Finalmente, en 2014, la antigua Procuraduría General de Justicia se transforma en la Fiscalía General de la República. Posteriormente, la tendencia se orienta hacia dotar de autonomía a esta institución. ¿Por qué es relevante conocer esta historia para comprender el presente? Porque nos permite entender por qué esta función tan importante sigue quedando a deber.

Cambiar la denominación legal de quien tiene la difícil tarea de investigar delitos no resuelve, por sí mismo, los problemas de fondo.

De acuerdo con un comunicado de prensa del INEGI, emitido el 20 de octubre de 2021, en México había, en promedio, diez fiscales estatales y dos fiscales federales por cada 100,000 habitantes. En 2019, se abrieron 2,076,660 carpetas de investigación en las fiscalías estatales. En ese corte de información, se contaba con 3,944 agencias y fiscalías del Ministerio Público, de las cuales 189 corresponden al fuero federal y 3,755 al estatal, cifras que han permanecido estables desde 2016.

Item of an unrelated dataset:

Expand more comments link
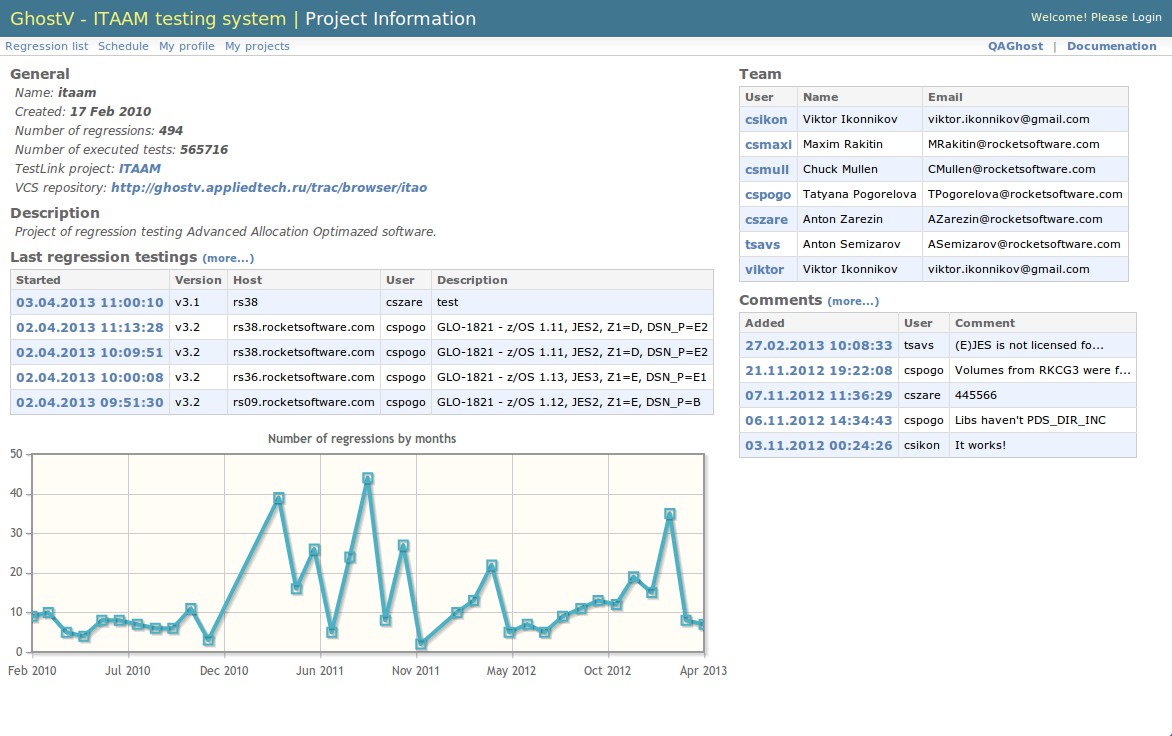 point(853,301)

Vale la pena destacar que, según estos datos, el estado de Chihuahua se posiciona como uno de los referentes principales en cuanto al porcentaje de funcionarios del Ministerio Público, con un 31.2 % de fiscales de acuerdo a la media nacional.

En este contexto, resulta complejo entender por qué persiste tanta inconformidad con la labor investigativa. Aunque es evidente que no toda la carga recae exclusivamente sobre los fiscales, ya que sus resultados dependen también del trabajo de peritos, policías y otros recursos que no siempre están disponibles, lo cierto es que existe discrecionalidad y selección de acciones, lo que conlleva una muestra muy baja de eficacia.

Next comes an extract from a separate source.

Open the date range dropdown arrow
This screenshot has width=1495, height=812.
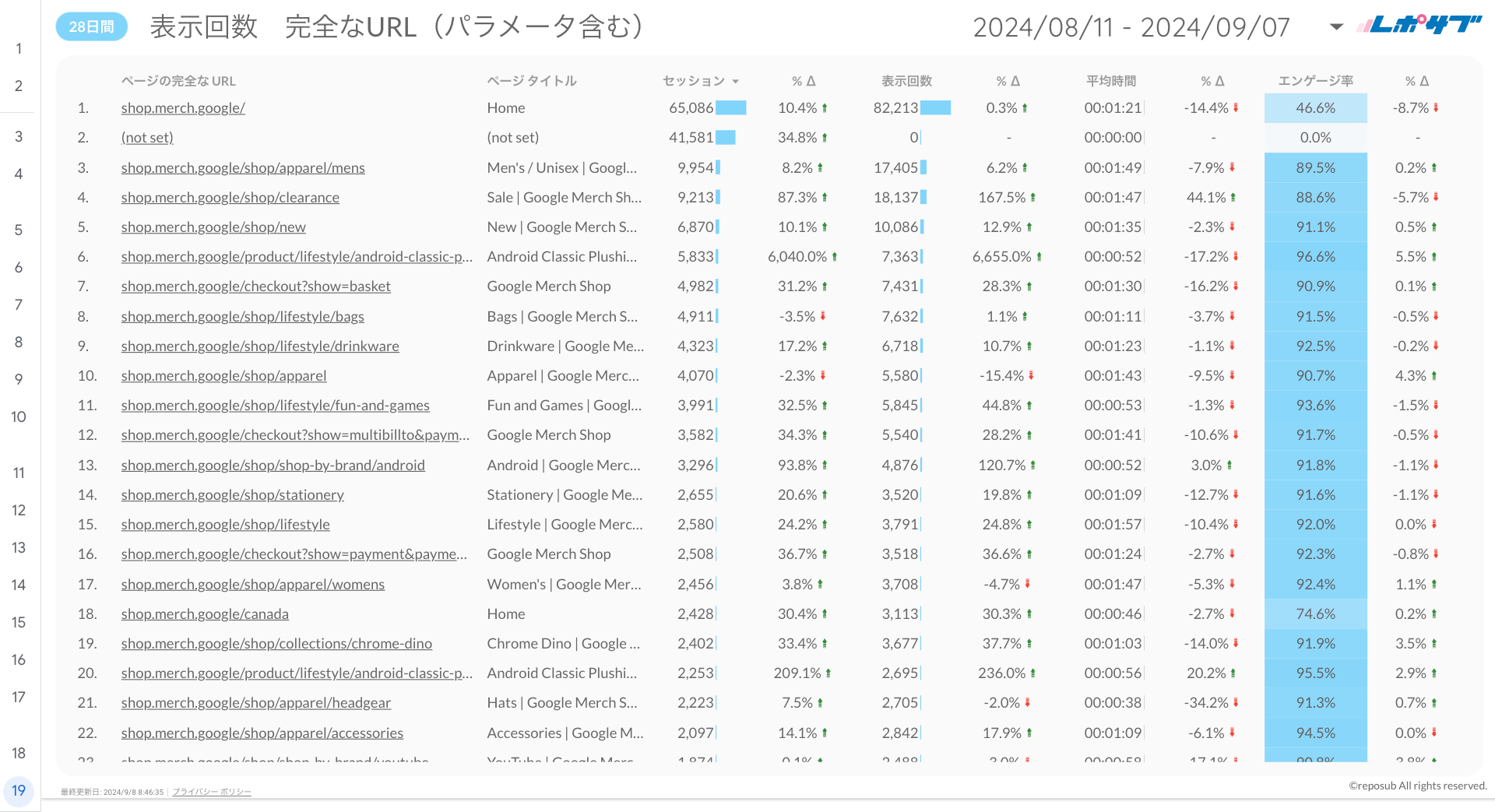(x=1336, y=27)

El problema de fondo se puede resumir en dos aspectos fundamentales. Primero, según la Encuesta Nacional de Victimización y Percepción sobre Seguridad Pública, entre el 92 % y el 93 % de los delitos cometidos no se denuncian; es decir, 9 de cada 10. Por otro lado, de los delitos que sí se denuncian, sólo el 0.8 % llega a consignarse, a recuperar bienes, a reparar el daño o a lograr una condena, así es menos de uno. Esto significa que más del 90 % de los casos quedan sin resolverse.

Estos datos hacen evidente la necesidad de que la figura del fiscal goce de una verdadera autonomía, con el objetivo de garantizar una procuración de justicia efectiva. Aunque en el papel y en las leyes se reconoce la importancia y dignidad de su función, en la práctica esto resulta insuficiente para alcanzar los fines institucionales, la excesiva rotación, falta de incentivos, infraestructura deficiente y muy añeja son factores que permiten los resultados señalados.

No basta con prestar atención a aspectos como la carrera ministerial, la dignificación salarial o el fortalecimiento de herramientas de trabajo que permitan un desempeño eficaz. Es necesario, además, dotar a quienes laboran en estas instituciones no solo de las facultades legales que ya poseen, sino también de la libertad política para ejercerlas, sin restricciones impuestas desde fuera.

No puede pasarse por alto que la más reciente muestra de falta de autonomía institucional en México acaba de suceder hace apenas unos días; independientemente de la calidad del titular de la fiscalía, lo que debe interesarnos a todos los mexicanos son las formas de su nombramiento, su desarrollo y su remoción, en este caso claramente arbitraria. A pesar de los discursos que defienden la independencia de los diversos componentes del sistema de justicia, lo cierto es que, cada vez más, nos parecemos a aquella Francia del siglo XIV. Aunque se reniegue en el discurso, pareciera que hemos retrocedido siete siglos... y si no somos cuidadosos, incluso podríamos regresar al medioevo.